It was the mistake heard round the world.  
We’re referring to the blown call in the ninth inning of a baseball game Wednesday between the Detroit Tigers and Cleveland innings. It was made by Jim Joyce, a highly respected veteran umpire of 22 years. The call came at first base with two outs when Jason Donald was ruled safe after a close play. It cost pitcher Armando Galarraga a perfect game -- one of the rarest feats in all of sports.  
There’s been quite an ado since. Joyce has been roundly excoriated and fans, being the unforgiving sort they generally are, have been busily burning him in effigy.
An internet search soon after the incident revealed more than 85,000 hits for “Jim Joyce umpire.” Hundreds of anti-Jim Joyce pages have sprang up on Facebook, and their treatment of Joyce has been described as ‘medieval.” That’s a fair assessment.
But not everyone is trying to bury Joyce in an avalanche of venom. If anything, the prolonged booing is starting to generate a backlash of sorts against the too judgemental.
Many in the game itself, along with sports media and fans -- and observers of life in general -- have come to his defense, correctly noting that making a split second decision isn’t easy even for someone with his credentials. What’s more, there’s something far more important going on here, a show of grace under pressure and sportsmanship that ought to be required viewing for everyone. Because both Joyce and Gallaraga really did something extraordinary. They acted like grown ups.
 At a time when everyone’s eyes were on Joyce and a city wanted revenge, Joyce owned up to his mistake. He admitted he was wrong.  “I cost that kid a perfect game,” he said.
He then also made it a point to apologize to the pitcher.
Gallaraga, fresh off throwing perhaps the most talked-about one-hitter in baseball history, was gracious, noting that “nobody is perfect, everybody makes mistakes.” It appeared as if he felt worse for the man making the mistake than he did about the mistake itself, even though it cost him a place in baseball history.
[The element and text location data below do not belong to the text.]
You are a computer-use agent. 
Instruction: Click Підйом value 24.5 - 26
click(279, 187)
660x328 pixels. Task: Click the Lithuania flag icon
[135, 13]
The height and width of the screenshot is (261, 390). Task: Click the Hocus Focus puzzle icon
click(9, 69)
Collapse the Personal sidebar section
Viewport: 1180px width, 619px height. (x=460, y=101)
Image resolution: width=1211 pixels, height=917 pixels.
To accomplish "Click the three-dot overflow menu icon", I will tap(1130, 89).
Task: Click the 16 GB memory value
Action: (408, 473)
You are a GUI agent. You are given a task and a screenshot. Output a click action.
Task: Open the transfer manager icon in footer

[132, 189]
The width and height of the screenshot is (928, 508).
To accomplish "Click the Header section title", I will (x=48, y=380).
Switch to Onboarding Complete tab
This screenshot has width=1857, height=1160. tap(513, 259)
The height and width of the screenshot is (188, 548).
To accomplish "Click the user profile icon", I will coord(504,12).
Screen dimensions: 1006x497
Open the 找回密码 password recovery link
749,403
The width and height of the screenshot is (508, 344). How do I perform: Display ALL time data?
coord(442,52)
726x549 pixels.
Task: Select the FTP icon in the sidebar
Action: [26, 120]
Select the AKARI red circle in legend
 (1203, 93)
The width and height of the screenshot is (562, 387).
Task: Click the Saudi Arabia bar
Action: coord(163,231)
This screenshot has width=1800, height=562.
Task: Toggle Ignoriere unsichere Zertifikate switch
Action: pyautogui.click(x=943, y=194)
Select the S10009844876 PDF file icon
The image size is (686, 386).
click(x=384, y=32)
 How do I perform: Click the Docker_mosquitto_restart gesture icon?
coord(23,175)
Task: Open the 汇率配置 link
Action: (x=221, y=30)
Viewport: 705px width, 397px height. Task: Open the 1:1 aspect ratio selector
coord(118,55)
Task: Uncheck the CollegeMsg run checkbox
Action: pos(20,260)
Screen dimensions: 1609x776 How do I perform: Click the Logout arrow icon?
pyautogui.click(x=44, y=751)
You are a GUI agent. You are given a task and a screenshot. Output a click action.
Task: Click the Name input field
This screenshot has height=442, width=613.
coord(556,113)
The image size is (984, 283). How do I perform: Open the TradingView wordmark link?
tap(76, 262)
The behavior of both men is all too rare today, where blame seems to be shifted rather than shouldered and many expect things to go their way all the time -- and look to blame someone when it doesn’t happen. The lesson should be obvious, and not just for those participating in sports. When you make a mistake, admit it. When someone else makes a mistake that affects you, be willing to forgive the person who made it.